→ YANG PERLU DIKERJAKAN
Tuliskan ulang tanpa perubahan seluruh bagian kutipan tentang krisis ekonomi Indonesia di bawah, mulai dari "Indonesia sudah mengalami" hingga "Jakarta, Kamis (20/7).".

=== KUTIPAN BACAAN ===

Indonesia sudah mengalami tiga kali shock atau krisis dan selalu bisa pulih dan mengatasi berbagai macam krisis tersebut.
Pertama, ketika terjadi krisis keuangan pada 1998-1999, kedua saat terjadi krisis ekonomi global pada 2009-2010 dan terakhir adalah pandemi COVID-19.
Menteri Keuangan Sri Mulyani mengungkapkan, Indonesia menjadi satu dari sedikit negara yang bisa belajar dari krisis.
Pada krisis ekonomi 1998-1999 yang melahirkan era reformasi, negara hadir dengan memberikan jaminan untuk menyelamatkan sektor perbankan.
“Tahun 1998-1998 itu shock yang luar biasa. Biaya dari shock itu adalah bailout (dana talangan) yang menjadi the most expensive bailout in the world. Indonesia dapat tagihan dari penangana krisis yang luar biasa besar,” kata Sri Mulyani di acara IDE Katadata 2023 pada sesi The Long and Winding Road, di Jakarta, Kamis (20/7).
Akibat dari krisis itu, Indonesia berubah total dalam mengelola keuangan negara.

=== ENTRI DATA ===

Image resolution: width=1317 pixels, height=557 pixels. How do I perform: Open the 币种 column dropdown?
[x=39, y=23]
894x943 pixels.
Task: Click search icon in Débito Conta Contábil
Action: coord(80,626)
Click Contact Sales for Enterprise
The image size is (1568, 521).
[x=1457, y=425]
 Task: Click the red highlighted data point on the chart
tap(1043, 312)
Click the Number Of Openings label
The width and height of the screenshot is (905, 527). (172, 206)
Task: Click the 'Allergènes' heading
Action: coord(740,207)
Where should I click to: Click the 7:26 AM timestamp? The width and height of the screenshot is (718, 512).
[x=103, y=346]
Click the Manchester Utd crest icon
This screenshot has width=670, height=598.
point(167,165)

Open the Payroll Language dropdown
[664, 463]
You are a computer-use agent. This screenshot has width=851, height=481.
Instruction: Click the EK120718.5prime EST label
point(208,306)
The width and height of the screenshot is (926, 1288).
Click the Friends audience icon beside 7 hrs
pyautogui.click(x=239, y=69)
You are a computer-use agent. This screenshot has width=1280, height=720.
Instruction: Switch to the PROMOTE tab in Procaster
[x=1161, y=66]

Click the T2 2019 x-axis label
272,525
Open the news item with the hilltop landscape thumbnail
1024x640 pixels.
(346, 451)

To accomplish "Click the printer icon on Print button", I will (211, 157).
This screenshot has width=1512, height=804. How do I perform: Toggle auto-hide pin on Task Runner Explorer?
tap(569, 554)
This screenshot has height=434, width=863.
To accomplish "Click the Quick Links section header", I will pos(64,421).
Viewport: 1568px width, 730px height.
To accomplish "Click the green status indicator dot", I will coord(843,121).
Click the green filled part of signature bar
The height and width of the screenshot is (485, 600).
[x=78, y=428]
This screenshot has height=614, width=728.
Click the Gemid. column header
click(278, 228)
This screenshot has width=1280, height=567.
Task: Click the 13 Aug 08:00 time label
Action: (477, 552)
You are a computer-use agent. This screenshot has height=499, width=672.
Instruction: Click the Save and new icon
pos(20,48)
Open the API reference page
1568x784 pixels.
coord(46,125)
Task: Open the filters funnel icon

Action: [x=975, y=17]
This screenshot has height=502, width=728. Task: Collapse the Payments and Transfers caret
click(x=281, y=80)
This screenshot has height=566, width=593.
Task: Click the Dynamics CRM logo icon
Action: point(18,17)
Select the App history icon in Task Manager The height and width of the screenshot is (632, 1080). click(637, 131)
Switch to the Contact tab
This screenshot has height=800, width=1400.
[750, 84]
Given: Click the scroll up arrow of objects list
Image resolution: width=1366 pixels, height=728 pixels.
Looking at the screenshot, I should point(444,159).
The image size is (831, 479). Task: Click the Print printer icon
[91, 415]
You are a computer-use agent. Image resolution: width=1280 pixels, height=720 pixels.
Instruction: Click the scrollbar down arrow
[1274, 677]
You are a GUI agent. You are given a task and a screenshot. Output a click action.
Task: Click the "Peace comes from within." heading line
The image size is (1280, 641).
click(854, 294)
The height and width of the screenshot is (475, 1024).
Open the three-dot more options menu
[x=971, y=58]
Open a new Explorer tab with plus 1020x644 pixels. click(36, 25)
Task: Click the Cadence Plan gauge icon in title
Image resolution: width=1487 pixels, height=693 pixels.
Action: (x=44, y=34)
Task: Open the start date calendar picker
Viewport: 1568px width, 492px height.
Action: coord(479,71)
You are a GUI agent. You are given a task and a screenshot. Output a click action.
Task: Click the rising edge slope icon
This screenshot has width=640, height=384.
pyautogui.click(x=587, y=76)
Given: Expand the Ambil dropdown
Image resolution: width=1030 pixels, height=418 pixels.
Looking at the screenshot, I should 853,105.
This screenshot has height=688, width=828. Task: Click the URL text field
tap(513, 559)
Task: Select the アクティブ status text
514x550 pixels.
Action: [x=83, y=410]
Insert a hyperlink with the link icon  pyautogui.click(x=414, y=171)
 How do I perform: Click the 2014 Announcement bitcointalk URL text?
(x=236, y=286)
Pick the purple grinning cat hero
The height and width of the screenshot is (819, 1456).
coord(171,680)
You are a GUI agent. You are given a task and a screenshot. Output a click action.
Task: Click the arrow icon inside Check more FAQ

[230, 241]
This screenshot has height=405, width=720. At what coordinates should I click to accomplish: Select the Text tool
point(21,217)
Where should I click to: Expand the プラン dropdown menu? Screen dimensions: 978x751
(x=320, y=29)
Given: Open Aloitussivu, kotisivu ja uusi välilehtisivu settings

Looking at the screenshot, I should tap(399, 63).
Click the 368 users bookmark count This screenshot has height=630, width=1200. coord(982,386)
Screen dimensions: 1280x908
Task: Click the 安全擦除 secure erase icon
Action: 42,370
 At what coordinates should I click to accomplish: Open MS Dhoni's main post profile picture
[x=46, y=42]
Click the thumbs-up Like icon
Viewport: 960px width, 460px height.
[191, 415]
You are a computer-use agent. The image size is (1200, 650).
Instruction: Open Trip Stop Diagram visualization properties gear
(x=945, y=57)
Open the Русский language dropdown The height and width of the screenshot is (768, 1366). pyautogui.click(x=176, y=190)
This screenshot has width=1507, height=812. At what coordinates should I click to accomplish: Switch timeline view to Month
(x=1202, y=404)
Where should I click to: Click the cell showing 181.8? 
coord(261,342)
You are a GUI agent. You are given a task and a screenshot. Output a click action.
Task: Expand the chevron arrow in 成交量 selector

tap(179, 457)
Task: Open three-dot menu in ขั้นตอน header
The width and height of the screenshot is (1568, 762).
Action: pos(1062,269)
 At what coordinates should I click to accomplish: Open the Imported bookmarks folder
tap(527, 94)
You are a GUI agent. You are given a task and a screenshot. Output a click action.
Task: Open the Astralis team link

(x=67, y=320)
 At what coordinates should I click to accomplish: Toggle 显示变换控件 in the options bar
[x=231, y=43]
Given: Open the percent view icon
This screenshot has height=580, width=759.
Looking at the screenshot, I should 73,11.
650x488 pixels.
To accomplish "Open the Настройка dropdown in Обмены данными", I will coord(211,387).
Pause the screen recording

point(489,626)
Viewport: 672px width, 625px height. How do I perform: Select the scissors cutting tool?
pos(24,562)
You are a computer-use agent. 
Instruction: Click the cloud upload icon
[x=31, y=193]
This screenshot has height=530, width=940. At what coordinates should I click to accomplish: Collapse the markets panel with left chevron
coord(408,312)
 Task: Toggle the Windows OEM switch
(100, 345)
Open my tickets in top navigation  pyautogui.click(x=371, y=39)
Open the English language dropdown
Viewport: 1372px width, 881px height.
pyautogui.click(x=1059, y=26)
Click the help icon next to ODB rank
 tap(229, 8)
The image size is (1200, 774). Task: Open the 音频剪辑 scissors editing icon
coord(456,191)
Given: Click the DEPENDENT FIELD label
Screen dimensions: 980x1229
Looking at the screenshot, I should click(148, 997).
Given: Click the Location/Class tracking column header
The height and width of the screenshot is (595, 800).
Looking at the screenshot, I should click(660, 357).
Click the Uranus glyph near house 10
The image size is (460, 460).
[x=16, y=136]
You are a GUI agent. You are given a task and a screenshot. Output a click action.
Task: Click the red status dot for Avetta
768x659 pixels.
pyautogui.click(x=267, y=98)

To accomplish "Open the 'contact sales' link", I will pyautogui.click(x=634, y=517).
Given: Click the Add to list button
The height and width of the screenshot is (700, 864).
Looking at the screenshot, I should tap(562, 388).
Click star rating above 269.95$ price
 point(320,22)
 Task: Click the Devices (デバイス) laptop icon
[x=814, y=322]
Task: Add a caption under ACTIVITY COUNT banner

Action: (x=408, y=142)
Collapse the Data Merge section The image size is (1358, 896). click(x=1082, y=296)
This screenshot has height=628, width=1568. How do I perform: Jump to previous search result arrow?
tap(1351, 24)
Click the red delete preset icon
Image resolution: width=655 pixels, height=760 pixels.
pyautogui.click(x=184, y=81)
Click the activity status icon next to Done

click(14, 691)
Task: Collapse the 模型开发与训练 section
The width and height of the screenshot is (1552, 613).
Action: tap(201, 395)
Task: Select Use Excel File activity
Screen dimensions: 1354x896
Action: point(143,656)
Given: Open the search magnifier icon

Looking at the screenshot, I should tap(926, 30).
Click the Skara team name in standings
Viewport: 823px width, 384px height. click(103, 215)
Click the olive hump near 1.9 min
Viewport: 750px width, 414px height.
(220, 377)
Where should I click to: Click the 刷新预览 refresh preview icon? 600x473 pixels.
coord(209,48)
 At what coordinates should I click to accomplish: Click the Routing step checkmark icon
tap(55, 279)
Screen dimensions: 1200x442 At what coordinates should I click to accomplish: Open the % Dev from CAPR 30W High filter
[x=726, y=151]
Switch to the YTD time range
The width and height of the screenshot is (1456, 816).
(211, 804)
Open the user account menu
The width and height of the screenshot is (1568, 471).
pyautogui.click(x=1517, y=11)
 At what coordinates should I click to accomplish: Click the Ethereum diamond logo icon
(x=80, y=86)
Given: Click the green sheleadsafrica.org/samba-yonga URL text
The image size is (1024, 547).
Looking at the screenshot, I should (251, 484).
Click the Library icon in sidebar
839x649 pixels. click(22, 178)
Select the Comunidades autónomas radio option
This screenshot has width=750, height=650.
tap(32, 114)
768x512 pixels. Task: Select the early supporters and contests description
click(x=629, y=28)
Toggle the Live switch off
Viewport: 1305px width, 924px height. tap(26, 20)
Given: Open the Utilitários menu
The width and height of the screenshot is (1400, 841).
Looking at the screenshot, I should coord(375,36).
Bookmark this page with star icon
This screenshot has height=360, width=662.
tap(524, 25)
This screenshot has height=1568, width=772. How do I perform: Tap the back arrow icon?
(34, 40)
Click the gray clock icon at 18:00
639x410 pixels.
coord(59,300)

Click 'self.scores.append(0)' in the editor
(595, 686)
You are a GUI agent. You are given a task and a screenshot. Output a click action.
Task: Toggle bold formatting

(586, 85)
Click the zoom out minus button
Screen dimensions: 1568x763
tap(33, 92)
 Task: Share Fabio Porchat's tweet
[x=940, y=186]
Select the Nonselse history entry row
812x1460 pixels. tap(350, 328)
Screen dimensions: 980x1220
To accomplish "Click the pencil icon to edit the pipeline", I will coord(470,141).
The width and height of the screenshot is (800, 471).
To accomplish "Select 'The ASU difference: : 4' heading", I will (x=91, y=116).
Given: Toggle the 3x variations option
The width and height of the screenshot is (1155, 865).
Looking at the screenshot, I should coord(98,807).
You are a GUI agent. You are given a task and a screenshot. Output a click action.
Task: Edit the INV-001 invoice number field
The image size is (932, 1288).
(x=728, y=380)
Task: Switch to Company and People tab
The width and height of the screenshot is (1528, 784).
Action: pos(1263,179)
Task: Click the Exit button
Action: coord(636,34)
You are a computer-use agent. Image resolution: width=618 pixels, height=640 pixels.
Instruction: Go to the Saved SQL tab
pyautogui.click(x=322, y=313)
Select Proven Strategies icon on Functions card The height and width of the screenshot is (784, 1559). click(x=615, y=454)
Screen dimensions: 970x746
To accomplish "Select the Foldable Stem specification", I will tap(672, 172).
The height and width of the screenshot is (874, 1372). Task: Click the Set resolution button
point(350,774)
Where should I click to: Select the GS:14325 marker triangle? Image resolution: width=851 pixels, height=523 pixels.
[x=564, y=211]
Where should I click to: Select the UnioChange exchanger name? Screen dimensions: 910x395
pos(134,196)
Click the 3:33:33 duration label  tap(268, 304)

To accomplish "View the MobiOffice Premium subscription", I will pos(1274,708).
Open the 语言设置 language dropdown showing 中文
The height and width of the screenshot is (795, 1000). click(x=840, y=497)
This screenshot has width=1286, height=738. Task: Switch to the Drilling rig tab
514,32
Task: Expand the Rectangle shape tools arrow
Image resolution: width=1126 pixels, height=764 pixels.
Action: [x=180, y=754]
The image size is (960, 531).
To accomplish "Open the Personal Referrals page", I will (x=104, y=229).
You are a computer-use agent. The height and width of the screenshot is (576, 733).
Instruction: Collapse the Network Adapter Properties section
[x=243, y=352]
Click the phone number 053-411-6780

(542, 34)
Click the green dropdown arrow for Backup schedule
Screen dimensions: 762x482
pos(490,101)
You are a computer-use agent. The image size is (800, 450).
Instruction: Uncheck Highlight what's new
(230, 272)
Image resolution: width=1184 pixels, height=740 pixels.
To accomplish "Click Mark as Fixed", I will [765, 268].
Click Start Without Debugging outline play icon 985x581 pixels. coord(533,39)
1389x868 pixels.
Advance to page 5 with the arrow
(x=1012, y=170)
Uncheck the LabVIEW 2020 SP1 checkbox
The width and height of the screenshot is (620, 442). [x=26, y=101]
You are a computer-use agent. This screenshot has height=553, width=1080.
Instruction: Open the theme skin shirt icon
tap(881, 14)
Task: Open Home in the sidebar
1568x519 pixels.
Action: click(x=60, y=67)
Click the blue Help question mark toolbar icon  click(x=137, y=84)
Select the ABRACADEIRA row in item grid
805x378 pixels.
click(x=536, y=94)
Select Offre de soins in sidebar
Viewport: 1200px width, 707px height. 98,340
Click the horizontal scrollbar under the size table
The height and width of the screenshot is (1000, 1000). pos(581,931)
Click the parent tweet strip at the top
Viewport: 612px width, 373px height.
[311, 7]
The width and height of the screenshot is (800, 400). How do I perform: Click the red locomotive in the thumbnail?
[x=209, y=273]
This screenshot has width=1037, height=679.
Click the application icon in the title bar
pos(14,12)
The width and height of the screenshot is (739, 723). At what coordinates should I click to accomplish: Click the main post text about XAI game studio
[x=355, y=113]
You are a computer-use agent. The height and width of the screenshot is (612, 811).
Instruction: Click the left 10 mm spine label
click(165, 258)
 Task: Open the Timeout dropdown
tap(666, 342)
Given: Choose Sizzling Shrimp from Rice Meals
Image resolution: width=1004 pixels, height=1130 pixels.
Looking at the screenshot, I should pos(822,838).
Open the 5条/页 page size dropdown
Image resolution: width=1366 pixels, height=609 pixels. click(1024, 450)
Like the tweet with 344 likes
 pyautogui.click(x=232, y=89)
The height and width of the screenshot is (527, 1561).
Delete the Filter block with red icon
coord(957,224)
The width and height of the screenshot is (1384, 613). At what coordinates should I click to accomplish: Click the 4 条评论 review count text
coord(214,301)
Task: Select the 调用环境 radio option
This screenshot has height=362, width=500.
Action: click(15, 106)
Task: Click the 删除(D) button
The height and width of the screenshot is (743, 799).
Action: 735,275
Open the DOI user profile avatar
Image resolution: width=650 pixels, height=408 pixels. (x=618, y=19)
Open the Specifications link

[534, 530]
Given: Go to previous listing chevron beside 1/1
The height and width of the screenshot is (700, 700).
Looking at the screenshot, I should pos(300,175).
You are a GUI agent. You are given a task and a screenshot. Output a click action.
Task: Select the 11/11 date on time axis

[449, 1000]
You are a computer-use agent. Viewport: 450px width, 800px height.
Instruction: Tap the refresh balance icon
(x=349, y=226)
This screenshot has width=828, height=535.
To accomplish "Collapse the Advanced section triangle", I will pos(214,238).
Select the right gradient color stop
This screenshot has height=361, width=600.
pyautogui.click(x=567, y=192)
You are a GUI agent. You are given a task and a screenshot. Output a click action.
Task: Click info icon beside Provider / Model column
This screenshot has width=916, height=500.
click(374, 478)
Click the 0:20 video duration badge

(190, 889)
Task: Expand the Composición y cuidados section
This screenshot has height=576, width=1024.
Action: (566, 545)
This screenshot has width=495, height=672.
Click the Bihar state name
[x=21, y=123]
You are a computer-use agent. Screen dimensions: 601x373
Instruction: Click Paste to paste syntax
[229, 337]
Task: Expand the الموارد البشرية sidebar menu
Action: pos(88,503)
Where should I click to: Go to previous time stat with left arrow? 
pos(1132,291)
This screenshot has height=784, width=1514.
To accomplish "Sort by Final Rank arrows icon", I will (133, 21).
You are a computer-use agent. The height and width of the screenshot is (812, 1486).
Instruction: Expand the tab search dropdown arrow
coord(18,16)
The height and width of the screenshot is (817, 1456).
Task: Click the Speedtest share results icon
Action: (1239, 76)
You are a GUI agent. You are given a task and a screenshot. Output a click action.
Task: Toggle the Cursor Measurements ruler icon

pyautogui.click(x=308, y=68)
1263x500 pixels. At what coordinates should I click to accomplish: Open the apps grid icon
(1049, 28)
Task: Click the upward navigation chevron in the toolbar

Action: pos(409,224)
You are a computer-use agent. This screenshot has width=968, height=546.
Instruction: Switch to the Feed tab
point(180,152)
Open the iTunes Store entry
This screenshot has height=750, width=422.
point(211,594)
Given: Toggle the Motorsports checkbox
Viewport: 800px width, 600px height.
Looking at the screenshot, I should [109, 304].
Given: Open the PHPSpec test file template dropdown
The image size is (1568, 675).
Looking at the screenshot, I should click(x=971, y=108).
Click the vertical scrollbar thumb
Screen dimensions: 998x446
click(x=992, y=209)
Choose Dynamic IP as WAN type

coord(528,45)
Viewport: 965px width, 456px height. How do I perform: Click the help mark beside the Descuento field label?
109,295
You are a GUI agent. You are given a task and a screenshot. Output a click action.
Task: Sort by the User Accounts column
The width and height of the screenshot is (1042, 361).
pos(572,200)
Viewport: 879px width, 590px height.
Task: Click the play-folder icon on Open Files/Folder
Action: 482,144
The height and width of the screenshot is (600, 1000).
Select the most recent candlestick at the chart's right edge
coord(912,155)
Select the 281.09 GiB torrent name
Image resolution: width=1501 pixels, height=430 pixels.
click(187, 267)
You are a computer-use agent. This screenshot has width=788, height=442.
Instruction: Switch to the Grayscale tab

===

→ JAWABAN LATIHAN
Indonesia sudah mengalami tiga kali shock atau krisis dan selalu bisa pulih dan mengatasi berbagai macam krisis tersebut.
Pertama, ketika terjadi krisis keuangan pada 1998-1999, kedua saat terjadi krisis ekonomi global pada 2009-2010 dan terakhir adalah pandemi COVID-19.
Menteri Keuangan Sri Mulyani mengungkapkan, Indonesia menjadi satu dari sedikit negara yang bisa belajar dari krisis.
Pada krisis ekonomi 1998-1999 yang melahirkan era reformasi, negara hadir dengan memberikan jaminan untuk menyelamatkan sektor perbankan.
“Tahun 1998-1998 itu shock yang luar biasa. Biaya dari shock itu adalah bailout (dana talangan) yang menjadi the most expensive bailout in the world. Indonesia dapat tagihan dari penangana krisis yang luar biasa besar,” kata Sri Mulyani di acara IDE Katadata 2023 pada sesi The Long and Winding Road, di Jakarta, Kamis (20/7).